The black emigration movement during the early nineteenth century served a number of different functions. On the one hand, for activists such as Paul Cuffe and Prince Saunders, it became a way to attack the Atlantic slave trade and provide asylum for those blacks freed from American slavery. African Americans would take specialized commercial and agricultural knowledge to help develop African economies and introduce Christianity to help convert the native inhabitants. They also believed that slaveholders would be more likely to free their slaves if there were a place outside of the United States to send them. On the other hand, black leaders like James Forten pursued emigration schemes in part to deal with the rising level of racism aimed at the free black population during the early republic. This racism manifested itself in the form of riots, efforts to disenfranchise blacks, and laws barring free black emigration to northern states such as Ohio and Pennsylvania.3

Emigrationism represented both a continuation of tactics and strategies that early black activists employed as well as some significant departures that influenced the future course of the antislavery movement in America.
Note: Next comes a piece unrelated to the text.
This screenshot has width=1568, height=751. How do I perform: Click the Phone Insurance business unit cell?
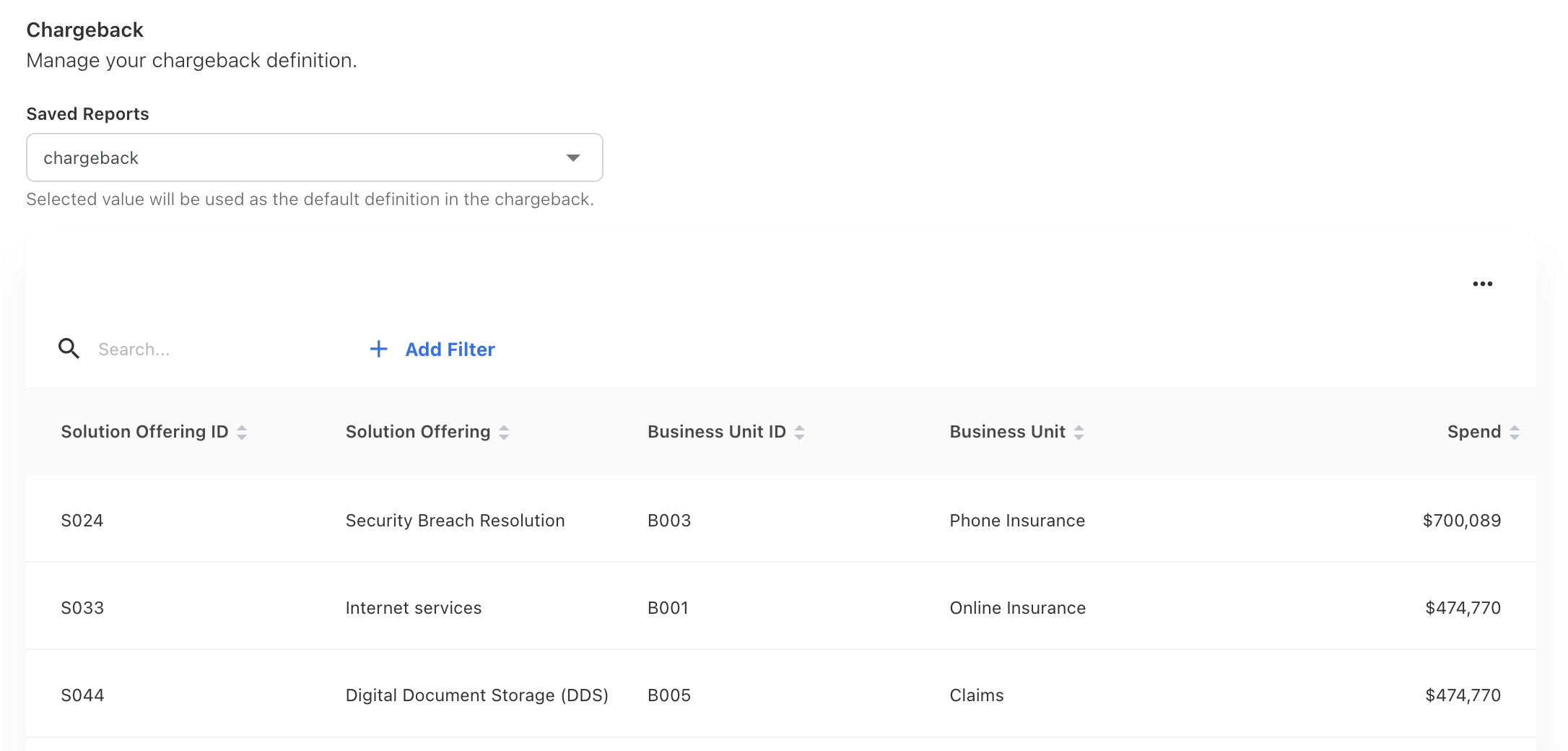1016,521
Interracial cooperation, institution building, and fostering connections throughout the Atlantic world were central to the work of black emigrationists. In viewing Africa, Haiti, and other regions as asylums for slaves who would eventually be freed, however, Cuffe, Saunders, and other leaders seemingly acquiesced to the gradualist sentiment that often dominated the antislavery ideology of white activists. In this sense, even as these leaders fostered important political connections, emigrationism represented something of a retreat from the radicalism of earlier generations of activists.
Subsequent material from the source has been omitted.